I didn’t realize (naively) how little most musical artists “own” of their creative product. But I suppose it’s like my having been employed by various aviation publications throughout my life. Little of what you’ve read of my work has actually been produced under my sole ownership.
(Except this is. And it feels awesome. Every time.)
Swift vowed to make it right, and invest in herself and her brand, so buy those masters back she did, from Shamrock Capital, to the tune of $360 million. All of those Eras Tour tickets funded the investment. Now she owns not only the master recordings, but the associated album art with them, among other assets. Bravo!
As for her carbon footprint in the sky, like many responsible corporate and private aviation operators, Swift reports that she purchases “double” what her impact would be, through offsets.
Keeping flying, Tay!



Re ownership of work: exceedingly few artists own their own work.

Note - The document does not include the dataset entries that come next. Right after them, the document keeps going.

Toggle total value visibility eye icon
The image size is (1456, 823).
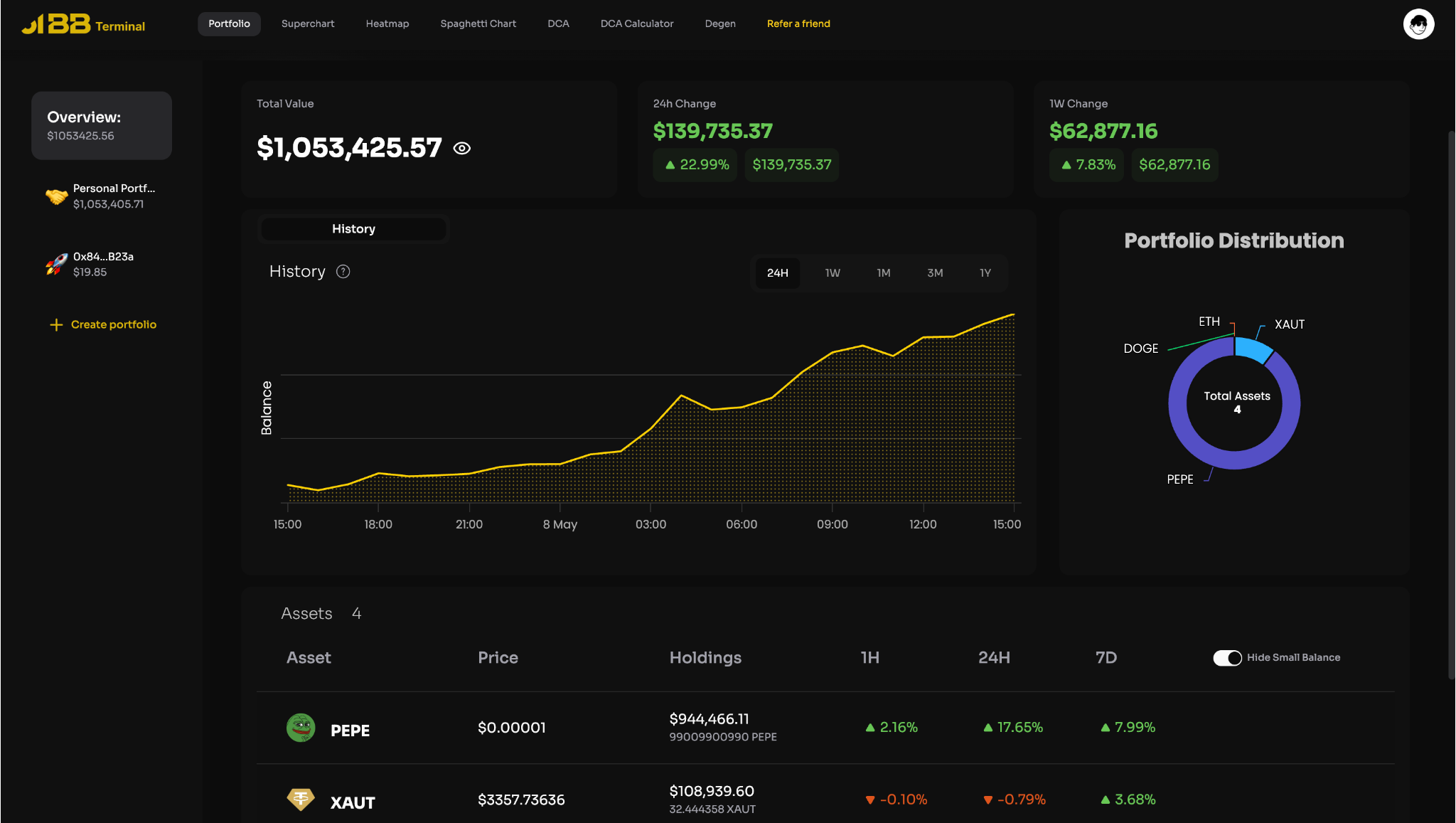tap(462, 149)
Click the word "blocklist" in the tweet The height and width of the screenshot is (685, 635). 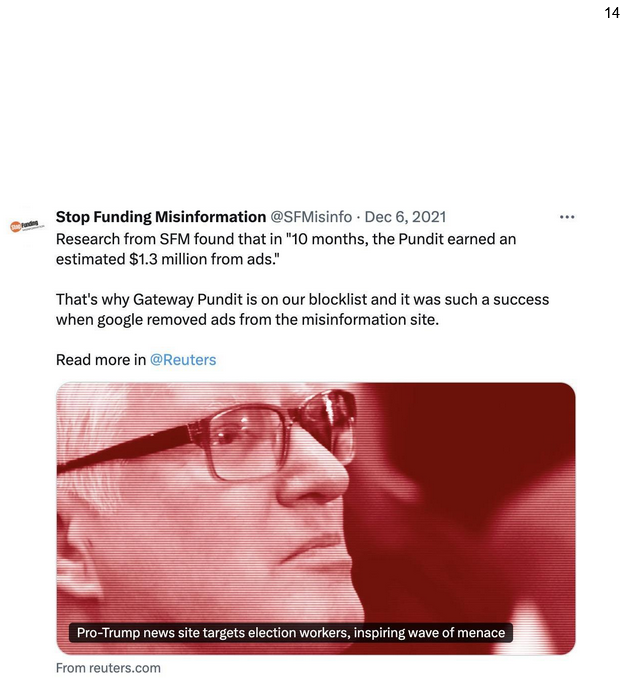[x=338, y=300]
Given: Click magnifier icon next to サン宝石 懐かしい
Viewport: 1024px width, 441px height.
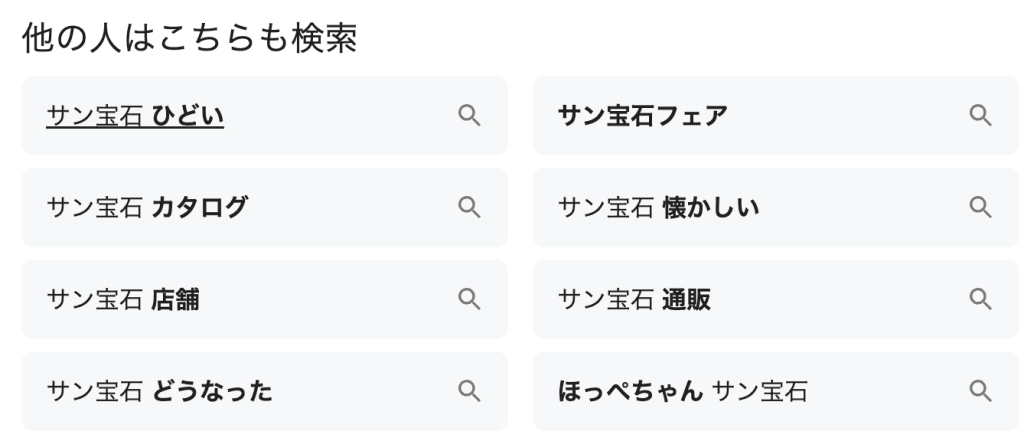Looking at the screenshot, I should coord(980,208).
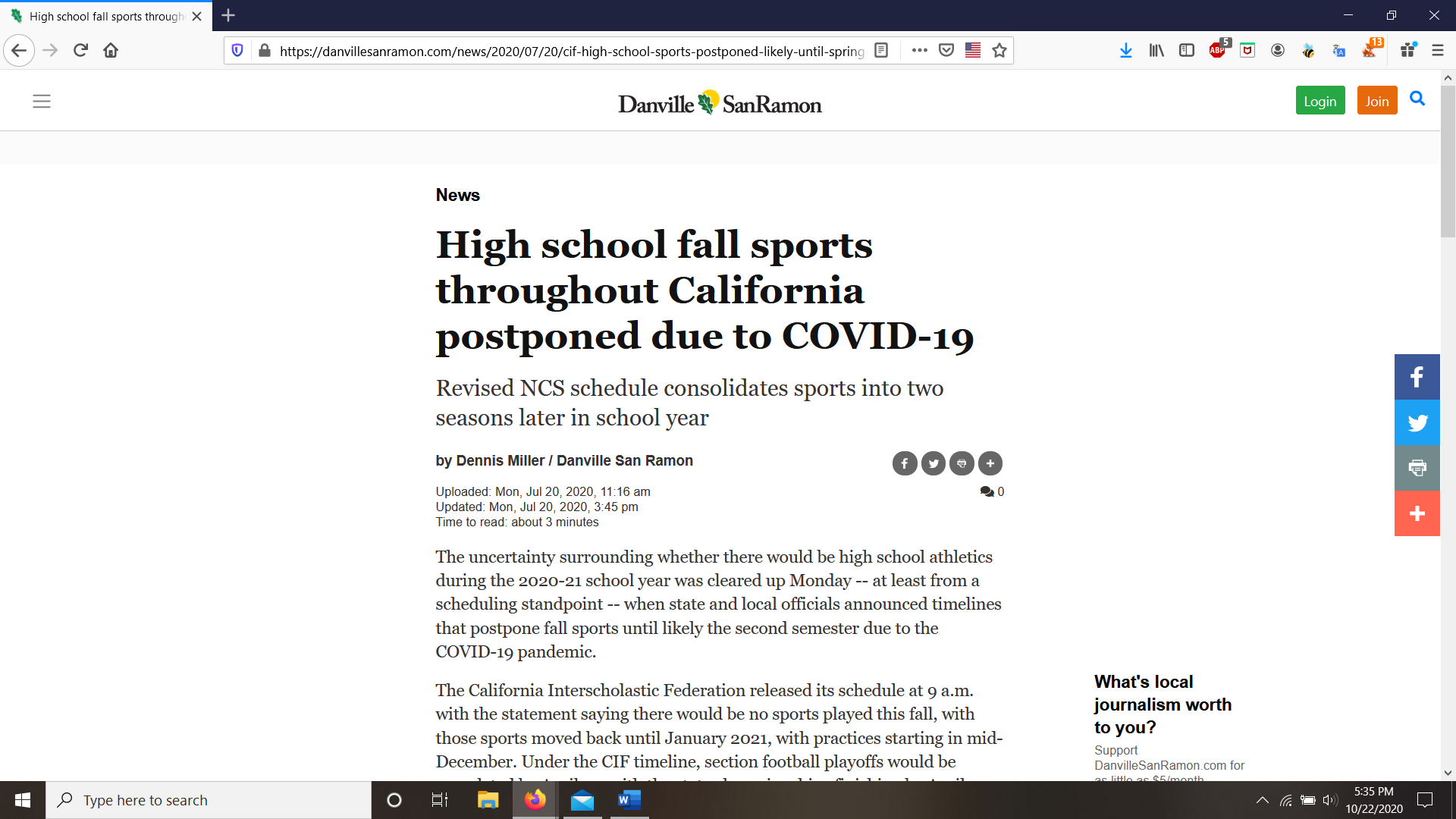The width and height of the screenshot is (1456, 819).
Task: Toggle Firefox sidebar panel
Action: point(1187,50)
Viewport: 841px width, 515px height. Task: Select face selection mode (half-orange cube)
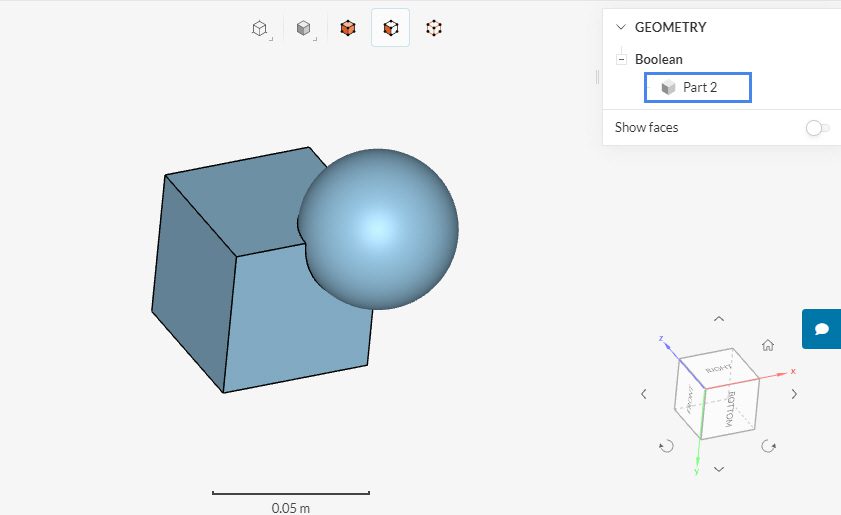[x=390, y=28]
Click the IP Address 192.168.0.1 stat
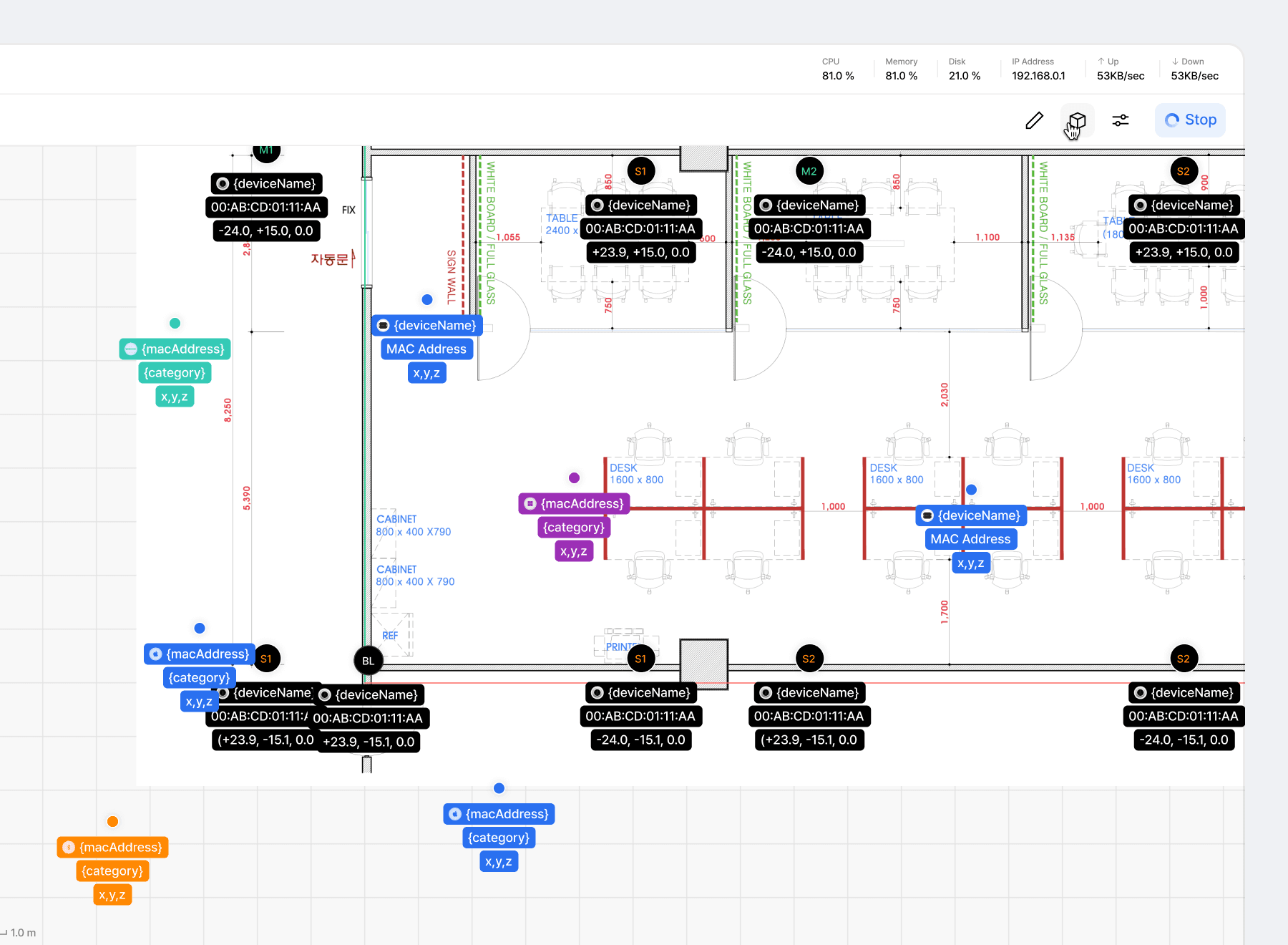Viewport: 1288px width, 945px height. pyautogui.click(x=1038, y=69)
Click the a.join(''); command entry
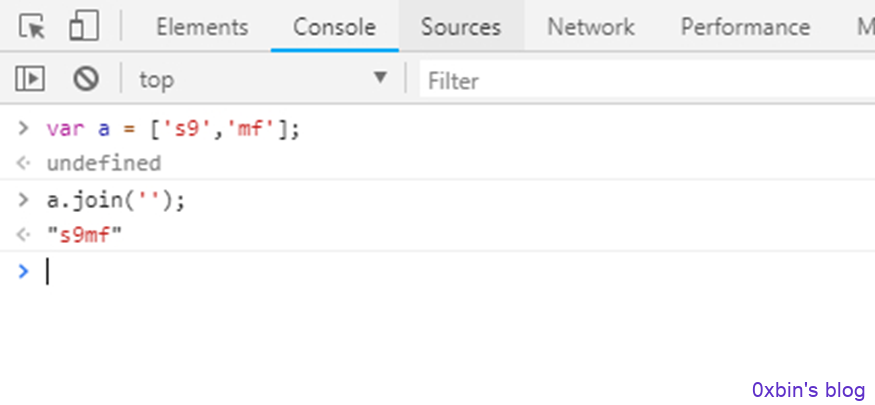This screenshot has height=405, width=875. pos(116,200)
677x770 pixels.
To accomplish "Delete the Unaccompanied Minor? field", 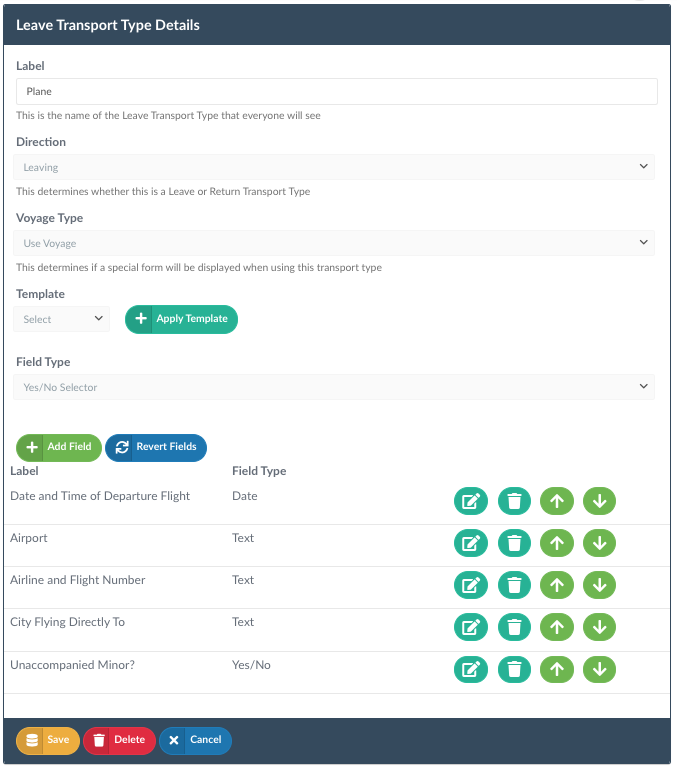I will [514, 669].
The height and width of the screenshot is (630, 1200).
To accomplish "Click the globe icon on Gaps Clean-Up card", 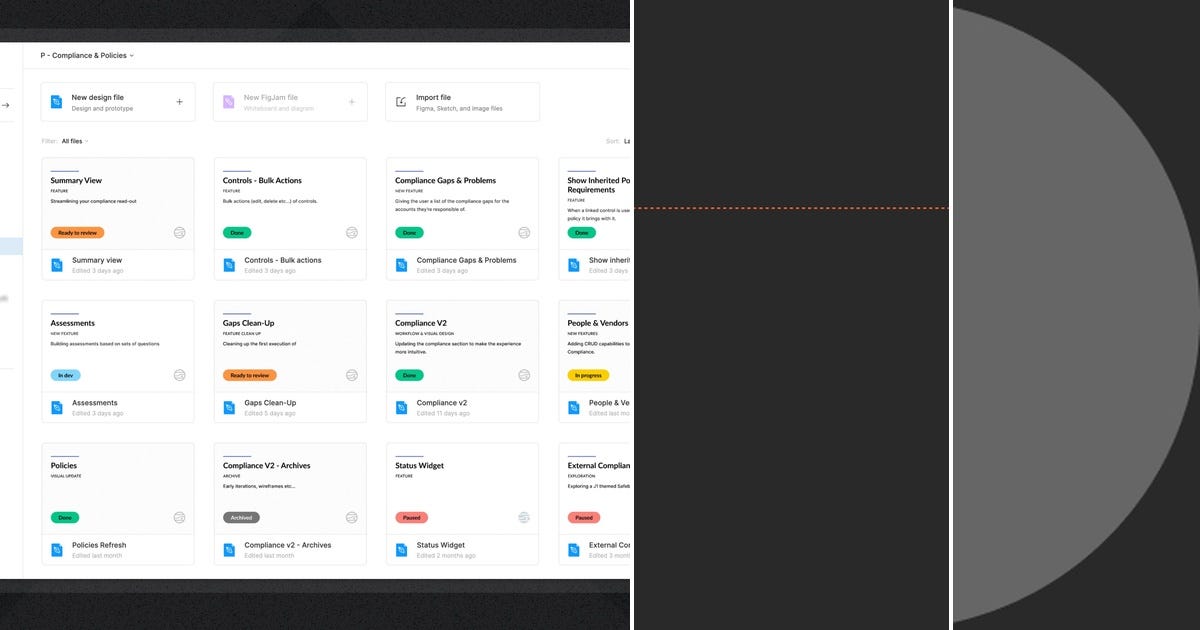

It’s like asking if a space shuttle pilot owned a piece of the space shuttle just because they were the chief pilot for close to a decade and invented various maneuvers and wrote the standard operating procedures and manuals for that spacecraft. Nope still not theirs.
We all work for someone.
Interesting take, but I must say many artists (my mom included) own their work. And as a pilot I can say that flying an airplane (or the space shuttle) is not the same as the creative output of aristic expression.
More abstractly, I’d agree we all work for some-thing… not necessarily some-one.